From George Washington to Thomas Cadwalader, 24 July 1798

To Thomas Cadwalader

Mount Vernon 24th July 1798.

Sir,

In answer to your favour of the 20th, I can assure you with much truth that I had a very sincere and Affectionate regard for Genl Cadwalader, your father, when alive; and that it would give me great pleasure to do any thing in my power, consistently with the object in view, to serve his Son.1

But if circumstances should render it expedient for me to take the Field, the variegated, & important duties of the Commander in Chief are such as to require, indispensably, that the Gentlemen of whom his family are composed should be experienced, & well acquainted with the duties they are to perform. This then, candour bids me say, is an insuperable bar to your wishes for an appointment as one of my Aids; and it is more than probable my old Secretary Lear of whom I have had fourteen years proof, of his Integrity and abilities, will fill this Office under my present appointment.

Of what age you are, I know not; if twenty one under which no appointments, knowingly were made when I was in the Administration of the Government (except in the case of young Mr Izard who was sent to qualify himself as an Engineer in one of the Military Academies in France) there is no doubt if it be your desire, and that of your friends, but you might receive a Commission in the line of the Army.2 Mrs Washington unites with me in compliments & best wishes to Mrs Cadwalader and with esteem & regard I am Sir Your Obedt Hble Servt

Go: Washington

ALS (letterpress copy), DLC:GW.

1Thomas Cadwalader (1779–1841) begins his letter of 20 July from Philadelphia: “As I have not the Honor of being personally known to you, I should consider the Liberty I am about to take, as presumptuous if I were not encouraged by a Persuasion, that the great Friendship you were pleased to extend to my late Father, might induce you to consider his Son, not absolutely in the Light of a Stranger” (DLC:GW). His father John Cadwalader (1742–1786), a successful merchant in Philadelphia before the Revolution, was colonel in the Pennsylvania forces during the war and fought with GW at Trenton, Princeton, Brandywine, and Germantown.
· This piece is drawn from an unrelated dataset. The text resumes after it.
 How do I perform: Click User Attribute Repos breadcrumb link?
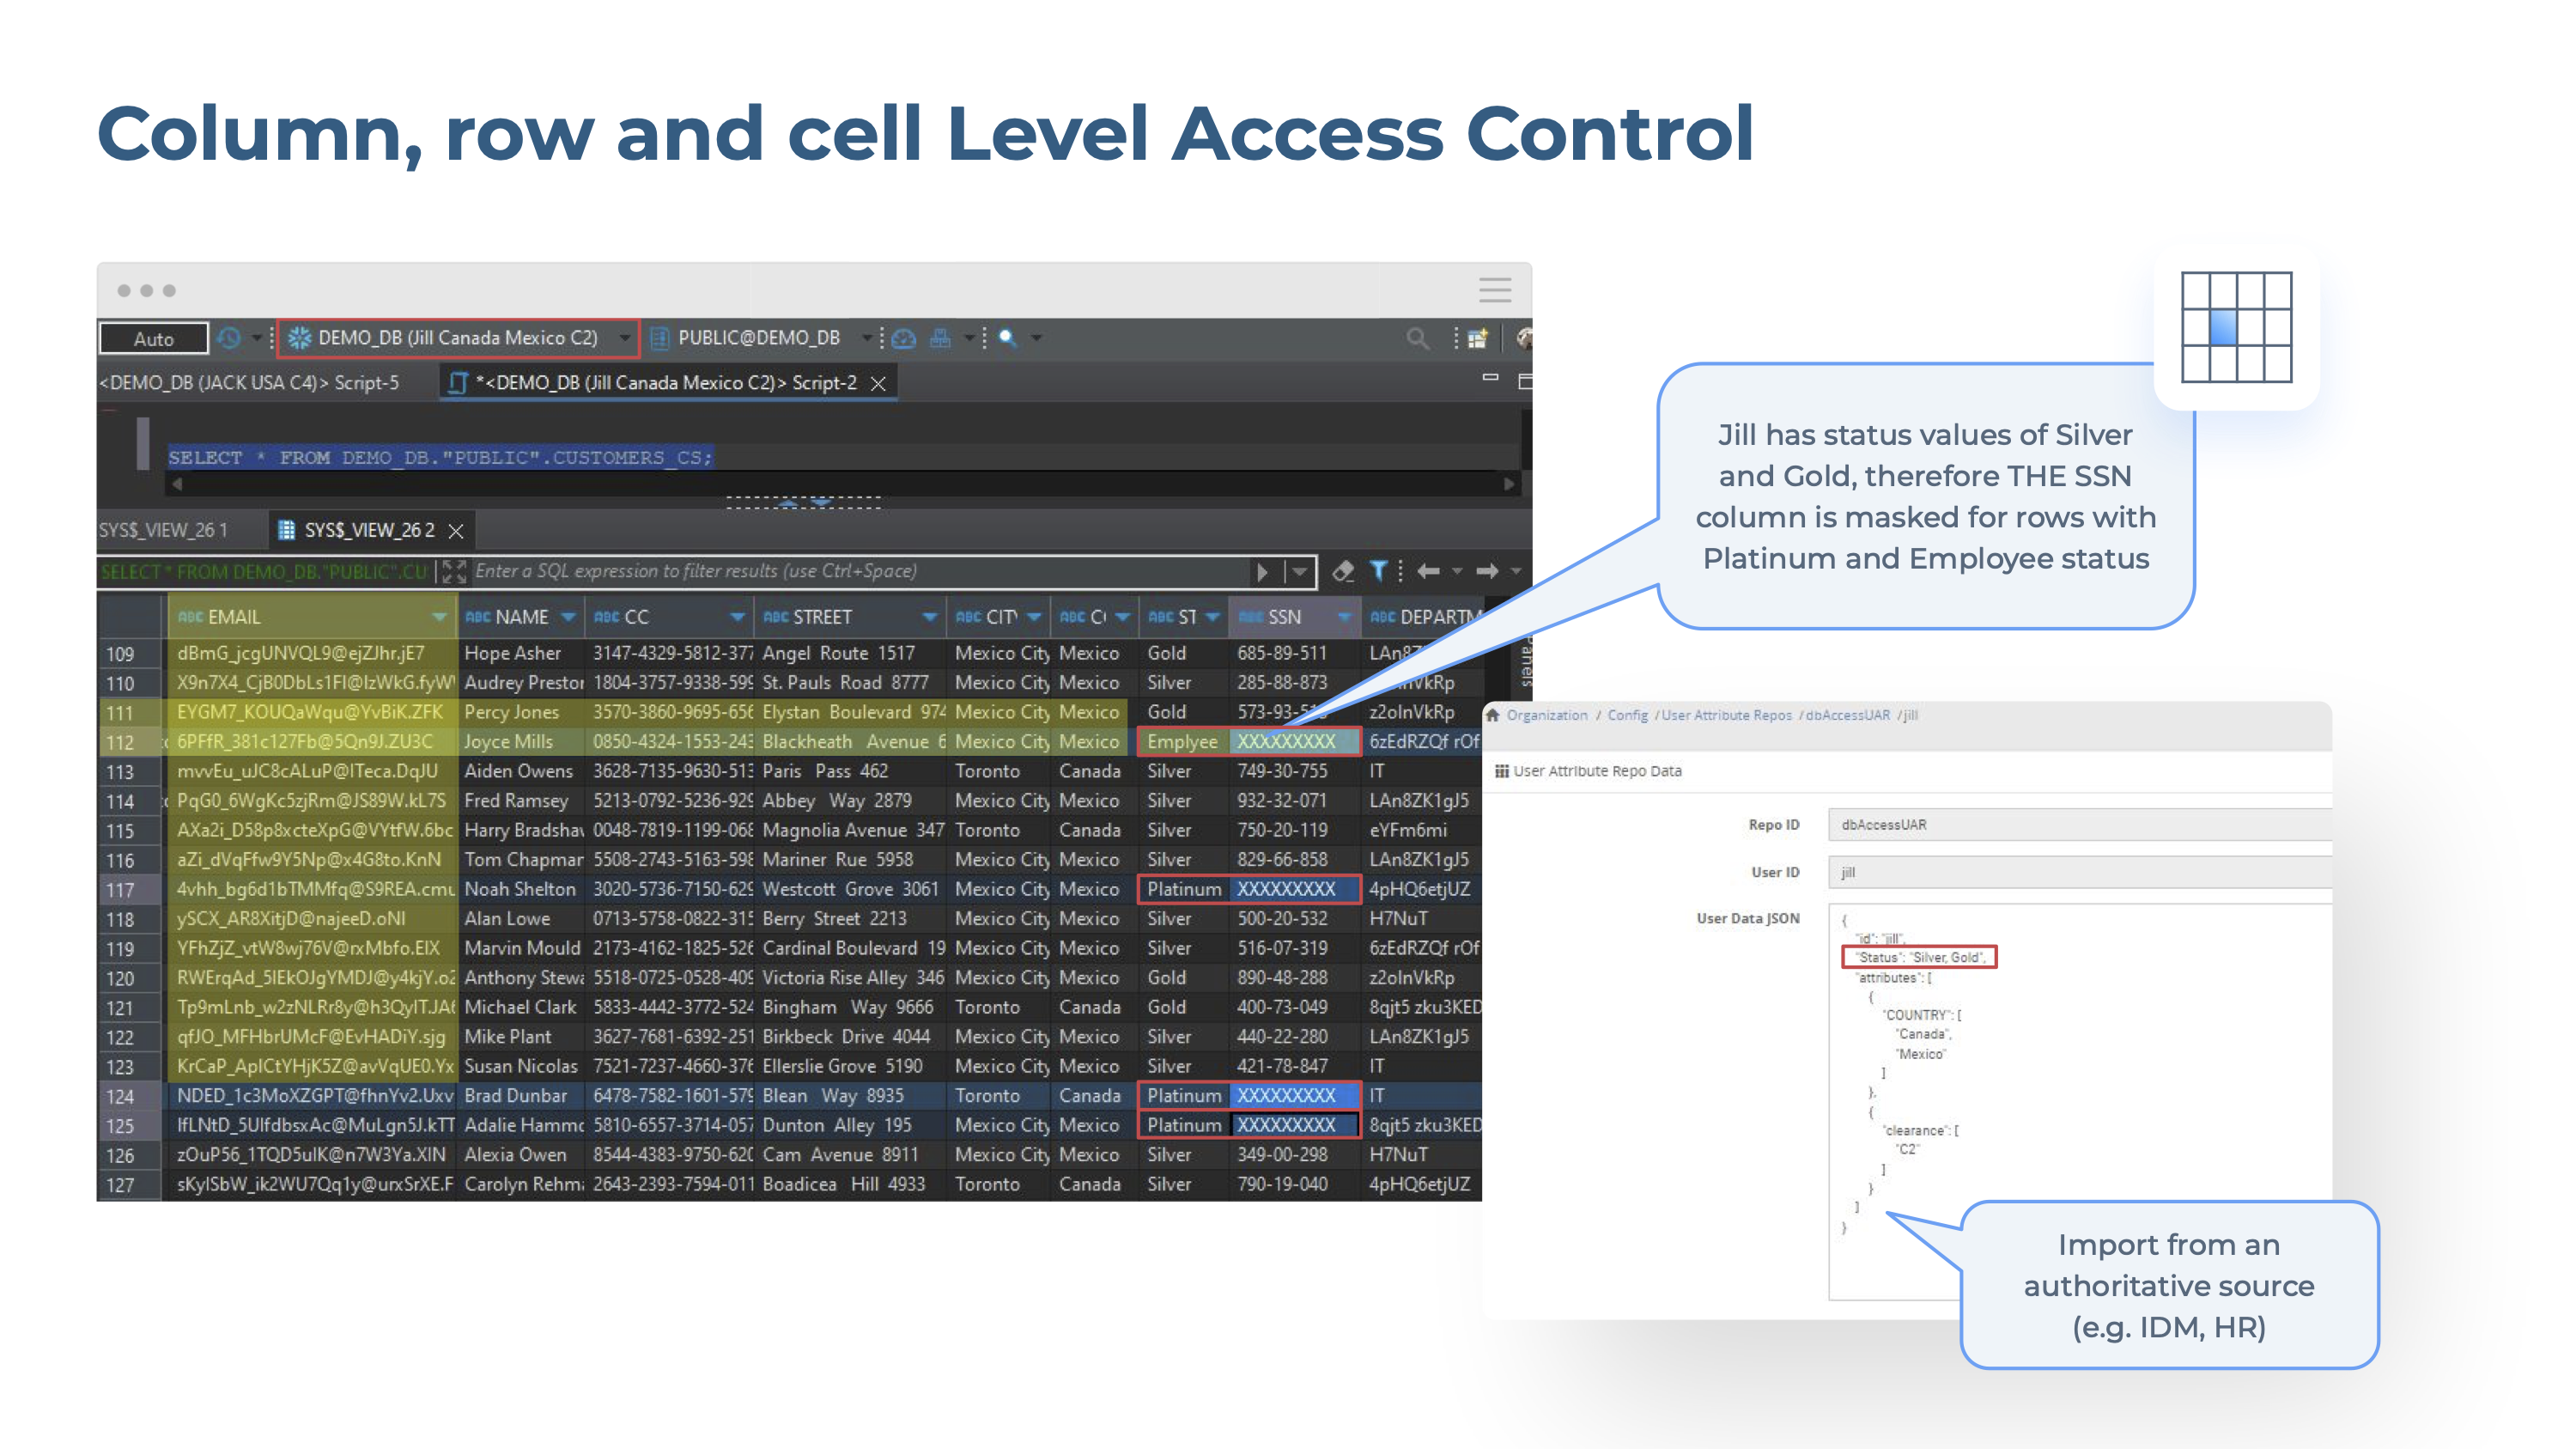click(1726, 715)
2After expressing to GW his “Ambition of obtaining some Station in your Family, when the Army of the United States shall be organized,” young Cadwalader concludes his letter: “If it should be your Pleasure to encourage this Application, I shall be ready to obey your Commands as to the Season of repairing to your Head Quarters. meanwhile as the Pursuit of my Studies is at this Period of my Life of the utmost Consequence to me, I shall persist in an Assiduous Attention to them, until I may be necessarily called into the Exercise of my Duty. My Mother unites with me in most respectful Compliments and good Wishes to Mrs Washington” (DLC:GW). His mother, Williamina Bond Cadwalader, was the daughter of Dr. Phineas Bond, one of the founders of the University of Pennsylvania where 19-year-old Thomas was a student. Young Cadwalader held the rank of brigadier general in the War of 1812.